Stored records
----------------
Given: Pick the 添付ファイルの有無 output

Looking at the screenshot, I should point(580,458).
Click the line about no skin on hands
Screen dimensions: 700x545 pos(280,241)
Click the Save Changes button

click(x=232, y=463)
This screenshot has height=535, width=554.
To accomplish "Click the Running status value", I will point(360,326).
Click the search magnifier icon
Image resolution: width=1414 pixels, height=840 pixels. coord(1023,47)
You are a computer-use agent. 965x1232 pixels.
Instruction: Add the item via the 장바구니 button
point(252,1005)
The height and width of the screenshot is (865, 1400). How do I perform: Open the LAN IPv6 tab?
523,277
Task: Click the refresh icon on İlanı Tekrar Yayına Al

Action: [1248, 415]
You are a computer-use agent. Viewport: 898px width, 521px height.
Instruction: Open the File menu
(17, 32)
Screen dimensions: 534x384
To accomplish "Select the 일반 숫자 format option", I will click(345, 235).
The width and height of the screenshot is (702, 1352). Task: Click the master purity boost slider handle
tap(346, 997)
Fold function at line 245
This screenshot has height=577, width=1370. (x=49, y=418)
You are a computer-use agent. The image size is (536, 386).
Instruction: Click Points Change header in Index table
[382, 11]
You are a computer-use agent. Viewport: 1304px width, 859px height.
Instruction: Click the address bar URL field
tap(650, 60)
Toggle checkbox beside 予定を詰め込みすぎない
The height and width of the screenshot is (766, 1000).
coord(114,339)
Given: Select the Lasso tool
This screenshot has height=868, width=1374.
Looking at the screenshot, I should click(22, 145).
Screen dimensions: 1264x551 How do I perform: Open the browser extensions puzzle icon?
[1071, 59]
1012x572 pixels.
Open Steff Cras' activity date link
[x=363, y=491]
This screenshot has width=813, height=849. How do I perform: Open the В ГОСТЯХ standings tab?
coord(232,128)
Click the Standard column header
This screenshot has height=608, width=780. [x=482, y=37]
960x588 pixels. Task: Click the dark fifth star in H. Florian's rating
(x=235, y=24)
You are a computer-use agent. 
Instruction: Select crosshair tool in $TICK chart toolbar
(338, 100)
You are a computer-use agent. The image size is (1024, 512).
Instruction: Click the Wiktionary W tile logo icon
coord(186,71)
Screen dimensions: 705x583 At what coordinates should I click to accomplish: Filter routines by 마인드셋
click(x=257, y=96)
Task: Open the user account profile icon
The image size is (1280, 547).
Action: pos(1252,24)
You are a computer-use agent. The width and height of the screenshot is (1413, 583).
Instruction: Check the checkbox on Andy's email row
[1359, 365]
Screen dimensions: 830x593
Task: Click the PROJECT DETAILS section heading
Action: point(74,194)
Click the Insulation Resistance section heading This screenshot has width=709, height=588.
----------------
- EXERCISE REQUIREMENTS -
Copy out the lines of the records above in which the string "Viewport" appears.

- ANSWER SECTION -
You are a computer-use agent. Viewport: 898px width, 521px height.
You are a computer-use agent. Viewport: 1304px width, 859px height.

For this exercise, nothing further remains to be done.